SUPPLIED RECORDS:
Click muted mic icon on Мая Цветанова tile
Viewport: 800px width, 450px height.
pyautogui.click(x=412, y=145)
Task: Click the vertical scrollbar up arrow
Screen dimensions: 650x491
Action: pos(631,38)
---
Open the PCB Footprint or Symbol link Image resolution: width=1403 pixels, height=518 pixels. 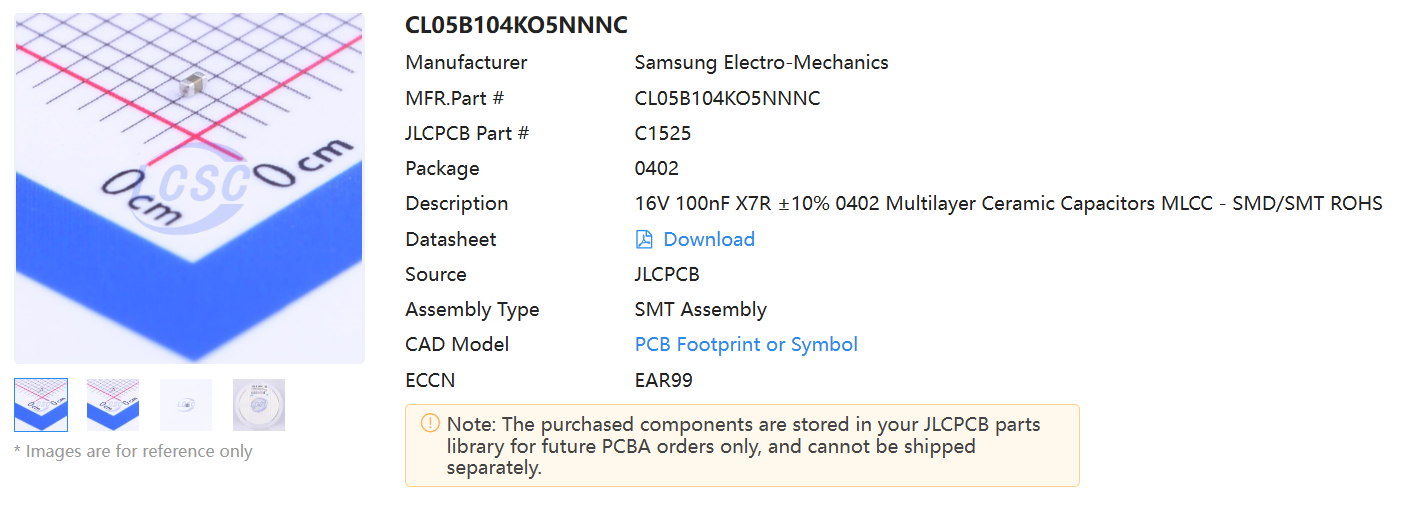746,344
--
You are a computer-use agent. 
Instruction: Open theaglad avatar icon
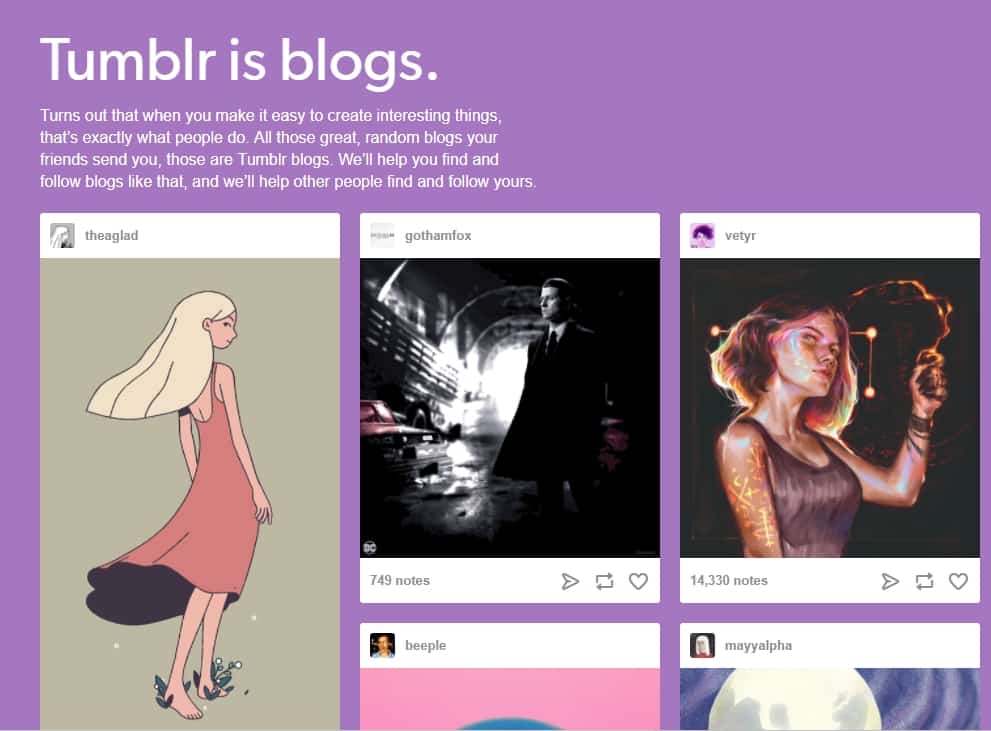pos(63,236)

WORK INSTRUCTIONS: Provide the lines from the one containing "You are a computer-use agent." through the one containing "pos(63,236)", inclusive, as a JSON list of strings with one string per line and blank lines omitted. Leave the pictures out of the answer.

RESPONSE TO THE TASK:
[
  "You are a computer-use agent. ",
  "Instruction: Open theaglad avatar icon",
  "pos(63,236)"
]